So like any young, first time, somewhat crunchy, frugal mom I decided long before I was pregnant that I was going to breastfeed. I had asked several people to share with me their breastfeeding experiences and had gathered that it was a wonderful, natural thing and that it would be the best for me and my baby. So it was a no brainer to me. When I became pregnant I bought a pump, reusable cloth nursing pads, maternity tanks, easy nursing shirts, nursing bras, creams, you name it. I was prepared, or so I thought.

I had such a rough pregnancy (hyperemesis gravidarum, loss of a job, difficult roommate situation, financial problems, various medical problems, and undiagnosed depression or what I consider pre-postpartum depression), I tried everything in my power to remain positive about the things I thought I had control over. I thought that if I wanted it bad enough, I could do it, and that’s all there is to it! Nursing was one of the things I thought I would be able to control. Little did I know I was SO wrong!

When my daughter was born the midwives told me she had a severe tongue and lip tie. My daughter’s frenulum reached the very tip of her tongue and her lip frenulum went all the way down to the very bottom of her top gum. Her tongue was completely restricted as was her lip. The midwives said that it didn’t necessarily mean she couldn’t nurse, but we would have to be very careful about making sure she was latching correctly.

She could latch on the left side all right, but the right side hurt terribly and within the first day I had an extremely bloody and cracked nipple. The midwife told me that I shouldn’t have any kind of bleeding or pain if the latch was correct and continued to show me how to “fix” her latch. Nothing I did worked and by day three I knew something was wrong. It just didn’t seem like my daughter was able to get enough to eat, she didn’t seem satisfied and it seemed like she had trouble nursing. My midwife quickly came over and gave me a nipple shield. She explained the pros and cons and we decided that the pros outweighed the cons; we needed this baby to eat. But my daughter still wasn’t able to latch with the shield.

This resulted in the decision that it was time to take her to a tongue-tie specialist and get the ties released. I called a pediatric dentist who preformed the surgeries. But we weren’t able to get into see her for two weeks. So my midwife gave us a syringe and told me to pump my milk every 90 minutes and feed my daughter the milk I just pumped with the syringe attached to my pinky. This way, she was still sucking the correct way and insured her not getting nipple confusion with a bottle.

I only had a one sided pump at the time so it was very time consuming. I pumped one side for 20-30 minutes and then the other side from 20-30 minutes. Then I filled the syringe and attempted to get my daughter to latch onto my finger. She got so mad because she was so hungry that it was hard to calm her down enough to get her to take our finger. We tried this for about a week before we ended up going to lactation consultant.

■ **Provided records**:
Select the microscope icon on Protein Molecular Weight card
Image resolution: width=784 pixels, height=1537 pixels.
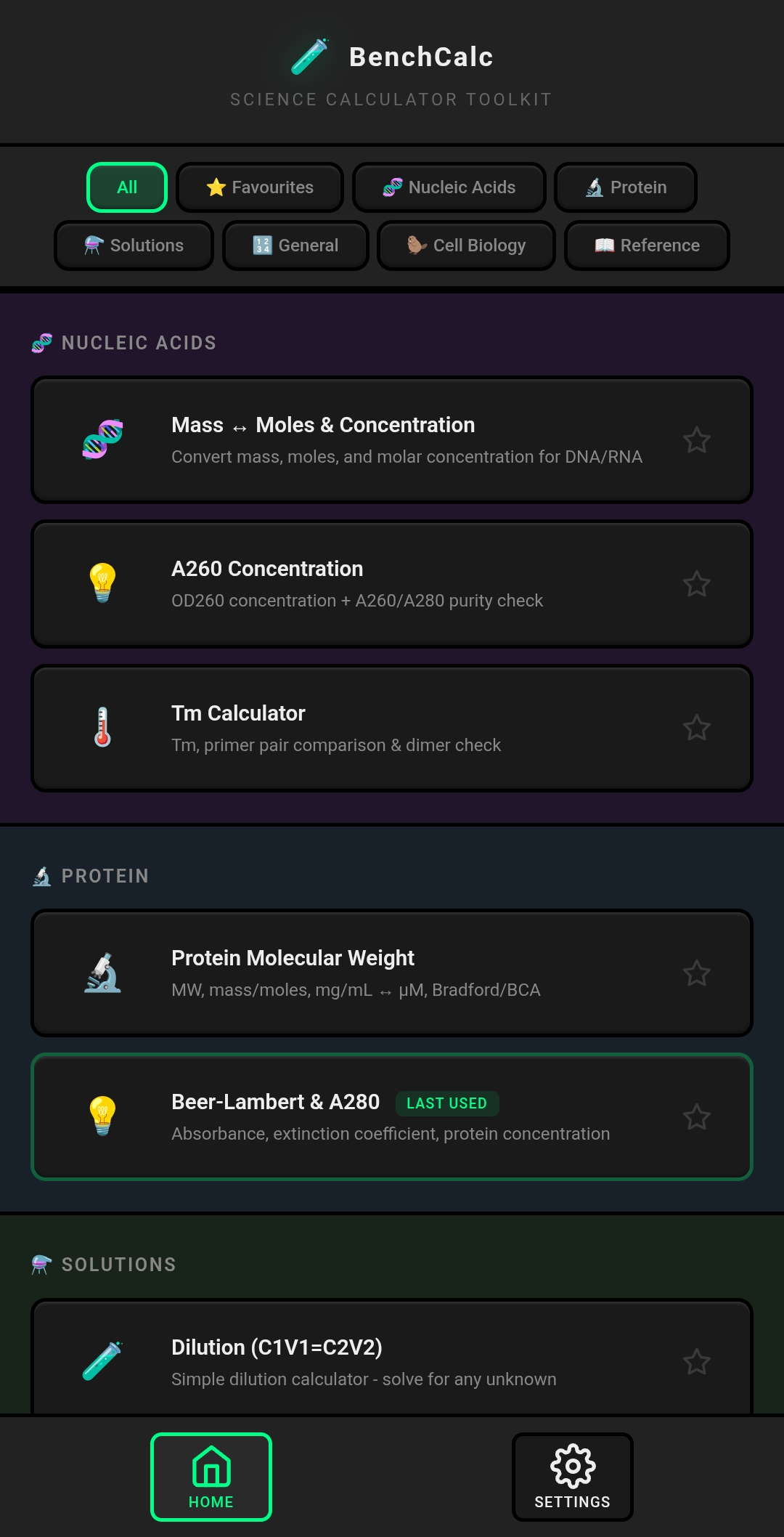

==

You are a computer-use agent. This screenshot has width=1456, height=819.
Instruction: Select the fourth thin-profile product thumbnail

...

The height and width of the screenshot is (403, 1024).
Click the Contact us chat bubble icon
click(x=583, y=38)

■ **What the task asks**: In the breastfeeding account, how often did the midwife tell the mother to pump her milk while they waited to see the pediatric dentist? The material after the text was drawn from a different source.

■ **Task result**: Every 90 minutes.